Record da elaborare:
-- -- --

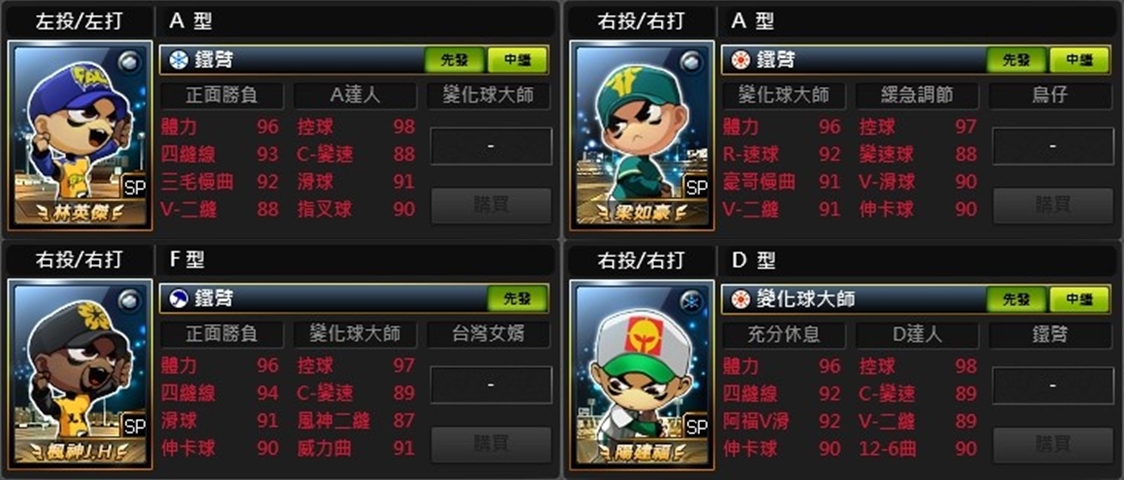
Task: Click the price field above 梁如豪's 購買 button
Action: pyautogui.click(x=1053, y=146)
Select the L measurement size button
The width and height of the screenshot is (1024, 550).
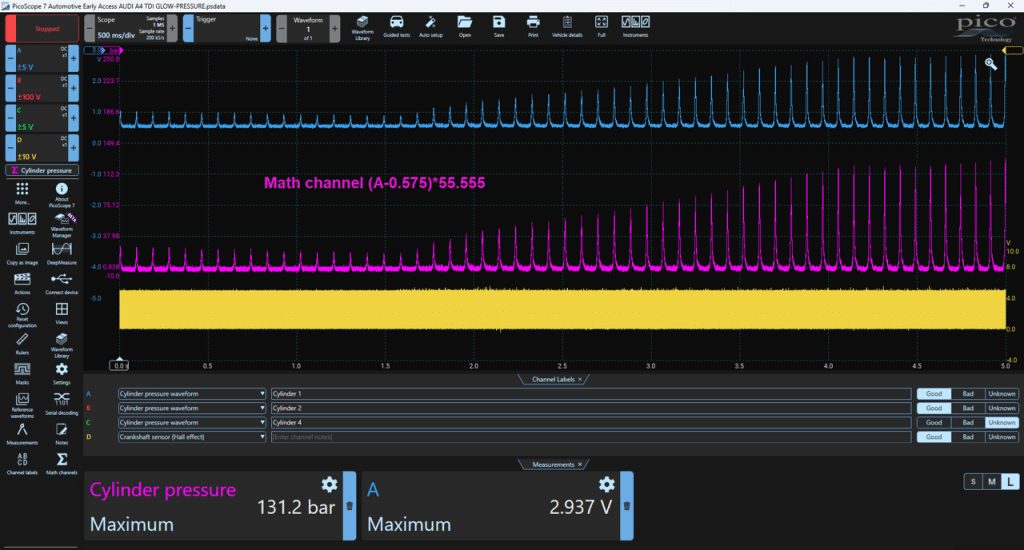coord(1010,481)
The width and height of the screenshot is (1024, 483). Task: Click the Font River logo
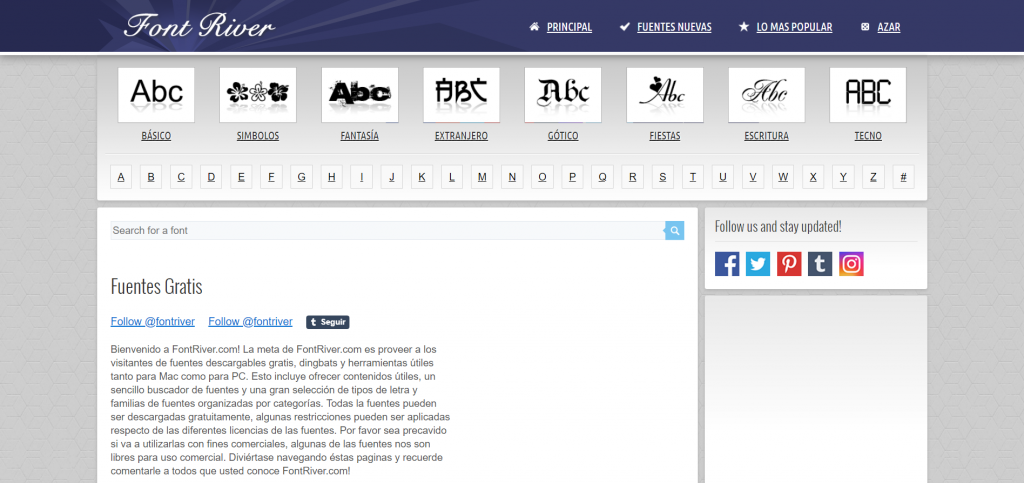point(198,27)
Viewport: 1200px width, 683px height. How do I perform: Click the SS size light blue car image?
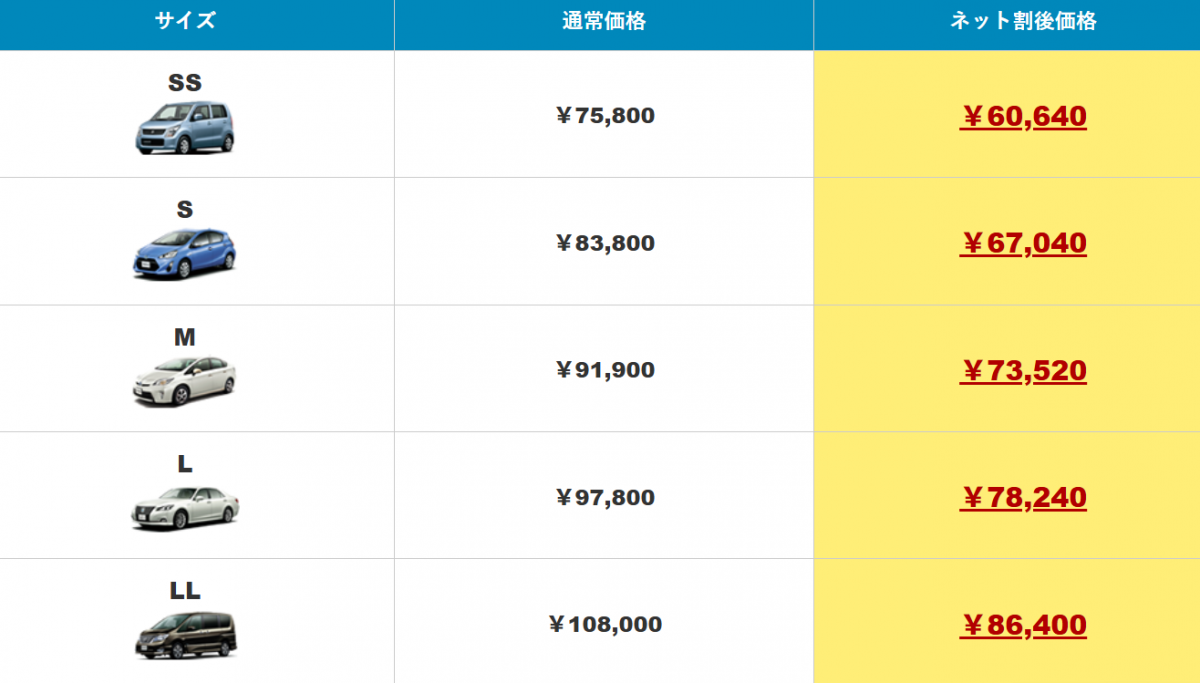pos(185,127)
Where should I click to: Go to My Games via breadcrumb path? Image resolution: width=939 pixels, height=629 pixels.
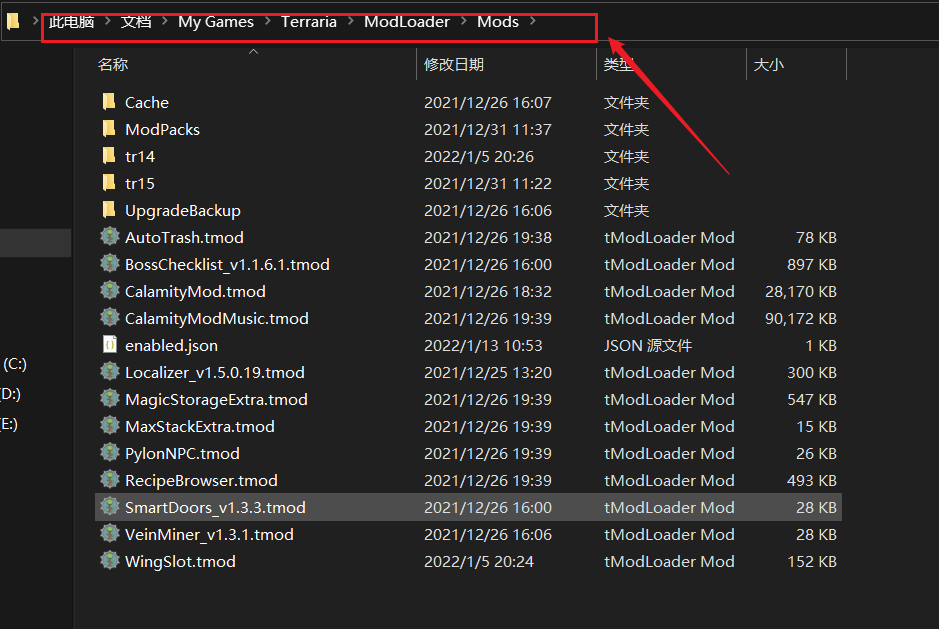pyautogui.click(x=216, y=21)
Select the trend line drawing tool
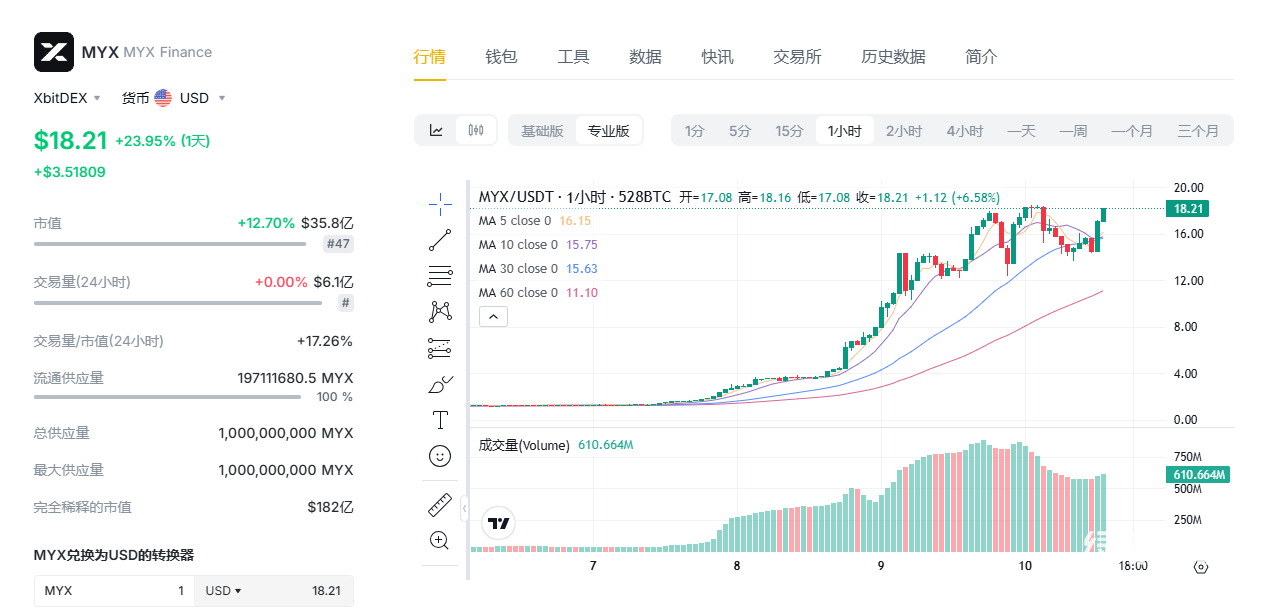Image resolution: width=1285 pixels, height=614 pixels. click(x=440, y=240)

-- -- --

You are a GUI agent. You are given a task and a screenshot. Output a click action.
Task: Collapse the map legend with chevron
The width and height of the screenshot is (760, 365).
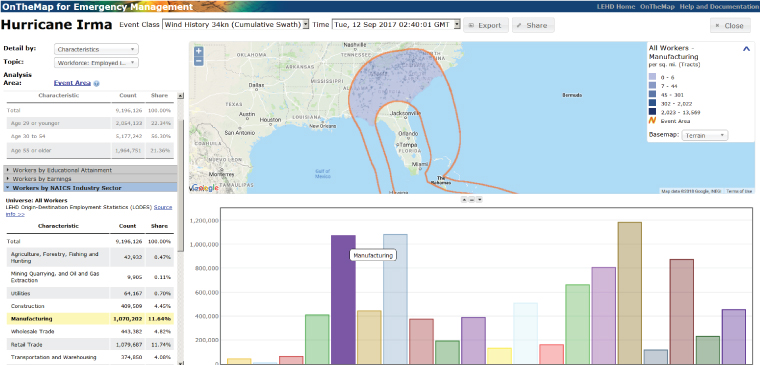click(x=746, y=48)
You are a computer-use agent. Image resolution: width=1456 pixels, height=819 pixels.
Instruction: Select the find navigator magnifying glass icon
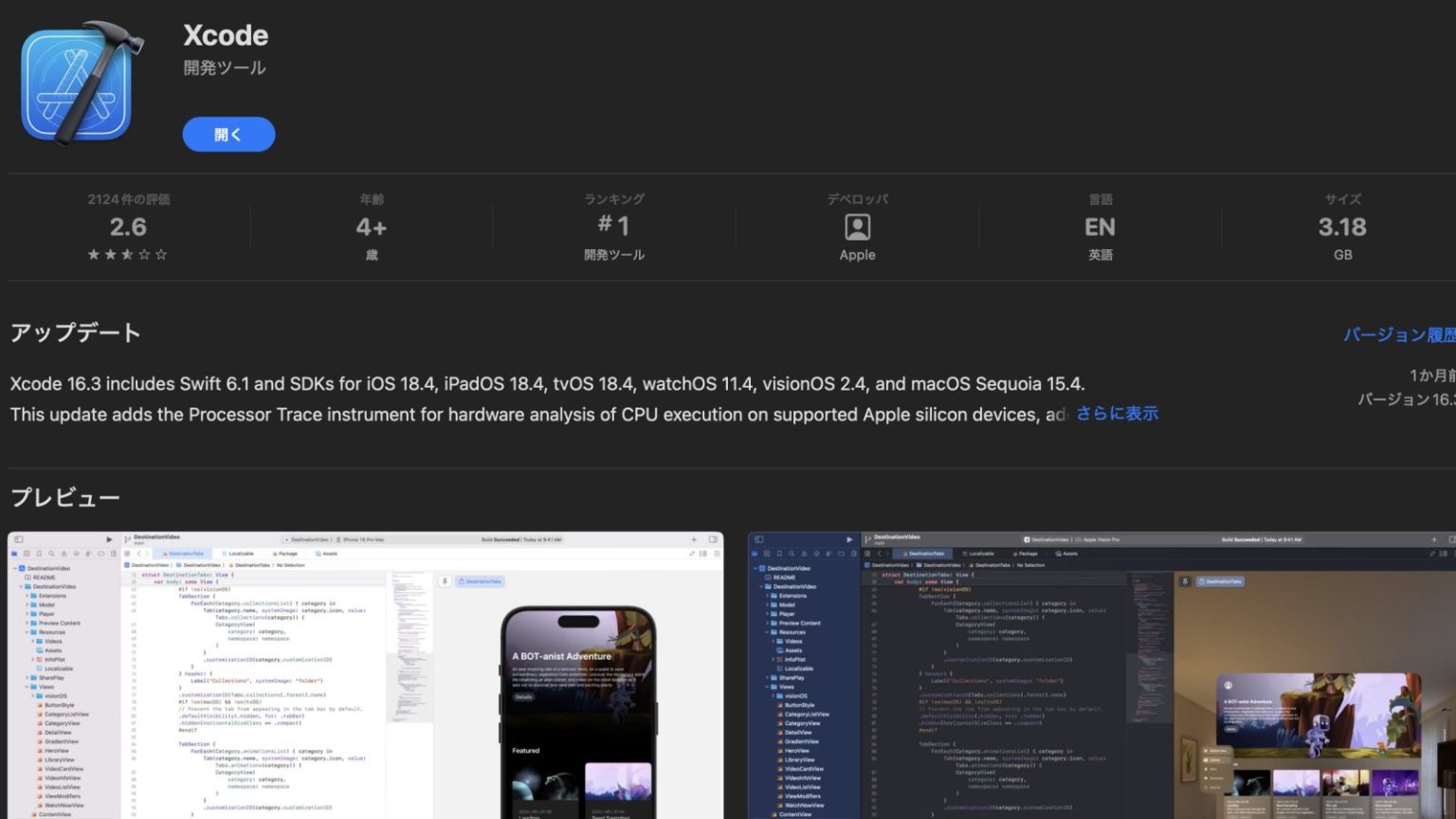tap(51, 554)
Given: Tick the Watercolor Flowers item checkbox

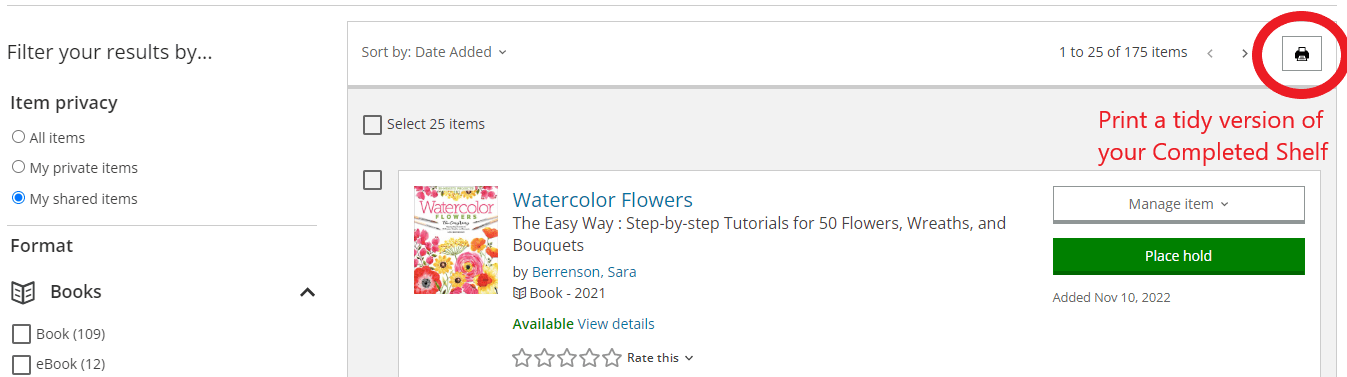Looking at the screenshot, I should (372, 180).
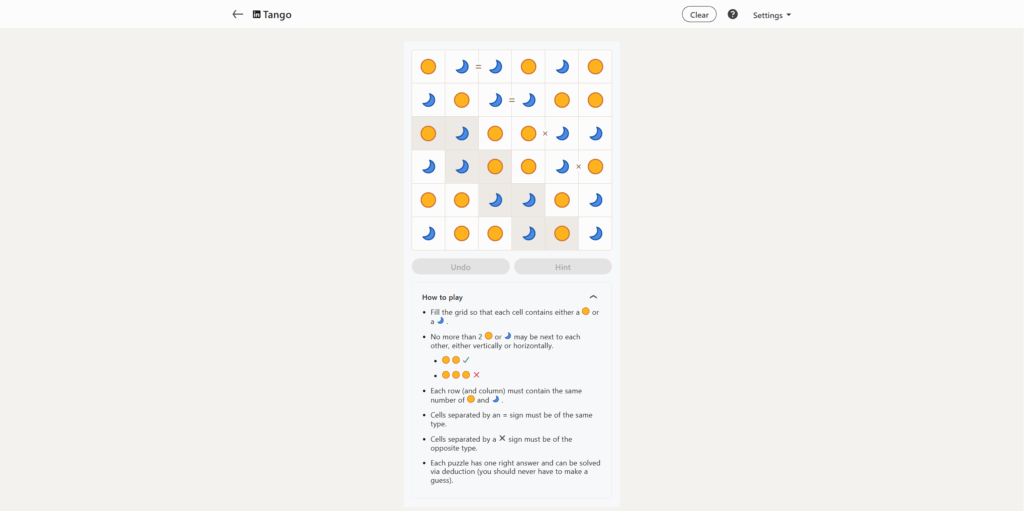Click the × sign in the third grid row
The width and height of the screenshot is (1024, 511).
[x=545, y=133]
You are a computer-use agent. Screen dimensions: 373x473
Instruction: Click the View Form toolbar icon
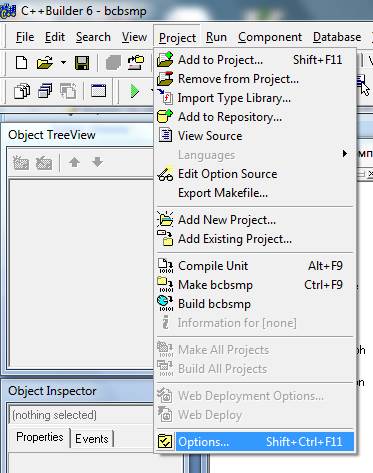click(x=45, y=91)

-- -- --

Ricopia senza alcuna modifica il tratto di record che va dalla riga contenente "Viewport: 1200px width, 683px" fino alla riga contenente "Image resolution: width=1285", entrambe comprese. Per favore, lascia fuori le immagini dalla risposta.

Viewport: 1200px width, 683px height. How do I perform: Click the SS size light blue car image?
pos(185,127)
Where should I click to: Go to My Games via breadcrumb path? Image resolution: width=939 pixels, height=629 pixels.
pyautogui.click(x=216, y=21)
Select the trend line drawing tool
Image resolution: width=1285 pixels, height=614 pixels. click(x=440, y=240)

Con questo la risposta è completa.